• Je me souviens... - Bernadette - 19/02/2015

    CHEWING-GUM

     

    Les angoisses et les frayeurs de la Libération estompées, les villageois se pressaient sur les bords de la route nationale pour acclamer les Alliés. Juchés sur leurs camions G.M.C. ceux-ci répondaient à la foule par des gestes joyeux et des jets de friandises. Quelle aubaine, lorsque nous les enfants, nous pouvions attraper, jetées çà et là, quelques-unes de ces gâteries dont nous étions privés depuis longtemps ; biscuits, chocolats étaient les bienvenus.

    Une gourmandise à laquelle je n’avais jamais gouté s’offrait enfin à moi ; j’en avais tellement entendu parler : «le chewing-gum» ; quelle aventure ! Comment fallait-il s’y prendre pour déguster cette sorte de bonbon sans s’étouffer ? Que de choses étaient dites à son sujet : il ne fallait surtout pas l’avaler, sous peine d’un collage intestinal ou d’obstruction œsophagienne. Tout cela faisait un peu peur et les jeunes enfants n’avaient pas le droit d’y toucher.

    Cependant, je me lançais. Après avoir retiré le double papier qui l’enveloppait, je mettais dans ma bouche cette fine languette qui deviendrait une gomme collante. Certains enfants en mâchaient deux à la fois ; j’ai bientôt compris pourquoi. Avec cette espèce de pâte molle on pouvait faire des bulles qui claquaient pour ceux qui savaient pratiquer habillement cette mastication.

    Il ne fallait surtout pas s’y amuser devant les parents qui trouvaient cela dégoutant.
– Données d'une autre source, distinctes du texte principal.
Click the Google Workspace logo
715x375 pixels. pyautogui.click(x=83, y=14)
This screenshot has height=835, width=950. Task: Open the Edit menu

Ils ne voyaient pas d’un bon œil cette friandise qu’il fallait déguster sans ouvrir la bouche et dans des endroits propices sans gêner qui que ce soit. Comment comprendre les soldats qui en mâchonnaient continuellement ?

                Devenue adepte du chewing-gum auquel j’avais pris goût, un an plus tard en colonie de vacances, une fille qui semblait avoir déjà expérimenté ce genre de transformation, nous a suggéré de « mastiquer » quelques grains de blés extraits des épis retirés à même la meule, jusqu’à la disparition totale de l’enveloppe pour en extraire une pâte qu’on ne pouvait qualifier de savoureuse, mais totalement insipide. Satisfaction d’adolescents.